Thamel is also a poignant tale of the city we lost to time. Thapa reminisces about the good old days. His almost lyrical words transport the readers to a bygone era, away from its concrete present (‘… the new, brash Thamel that spins every which way from Narsingh Chowk fades from the senses, giving way to a typical Newar tol of cramped brick houses with tiled roofs …’).
Interspersed with accounts of real people – a recovering junkie, a band member, a sex worker, a nonagenerian shopkeeper who has been witness to changes in the area and many other interesting lives – he lays Thamel’s soul bare. For a book that has covered the area and its multiple facets, it is surprisingly not a complicated read. What adds extra value and depth are the small excerpts from works of King Pratap Malla, Shakespeare, Nietzche, different proverbs and text at the beginning of the chapters written by the author.

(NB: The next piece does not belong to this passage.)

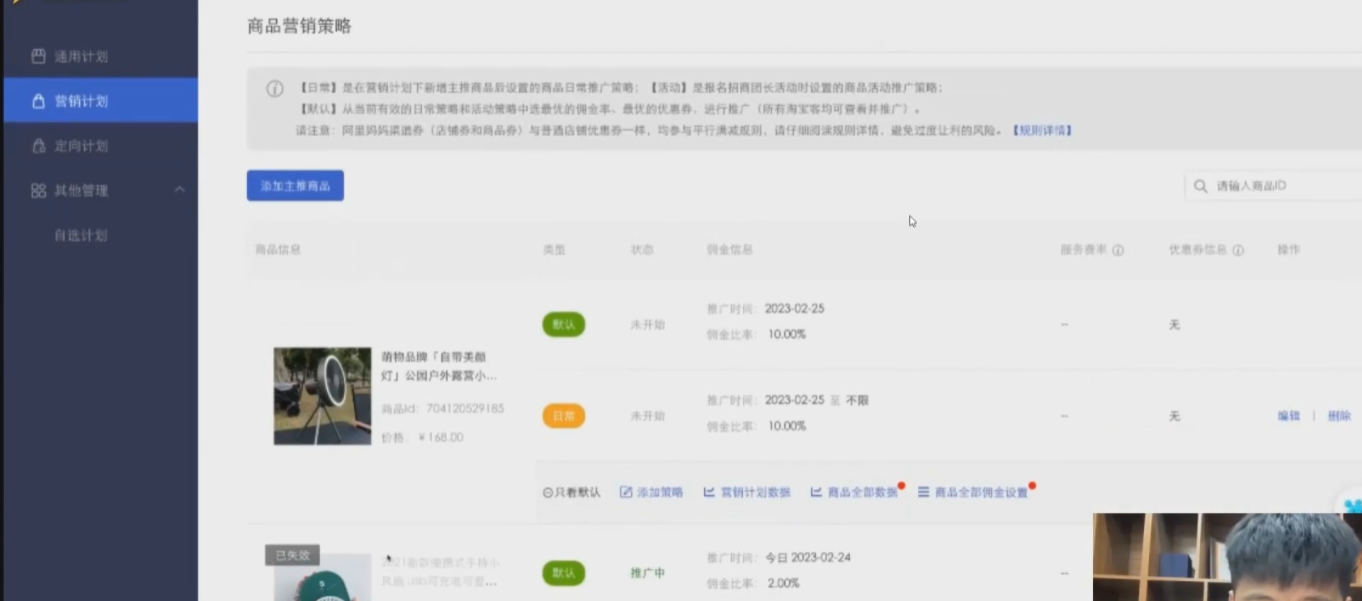Click the 规则详情 link in notice

1042,131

The book does get tedious at times as Thapa tries to pack too many details into one sentence or one page, making it difficult going. However, He compensates with thorough research skills and a precision with words. The book is much more than a biography of Thamel, it is an exploration and rediscovering of a love for the neighbourhood which was lost somewhere along the line: ‘I grew out of it, like, a decade ago, and you want me to go sex, drugs and rock ‘n’ roll on you?’.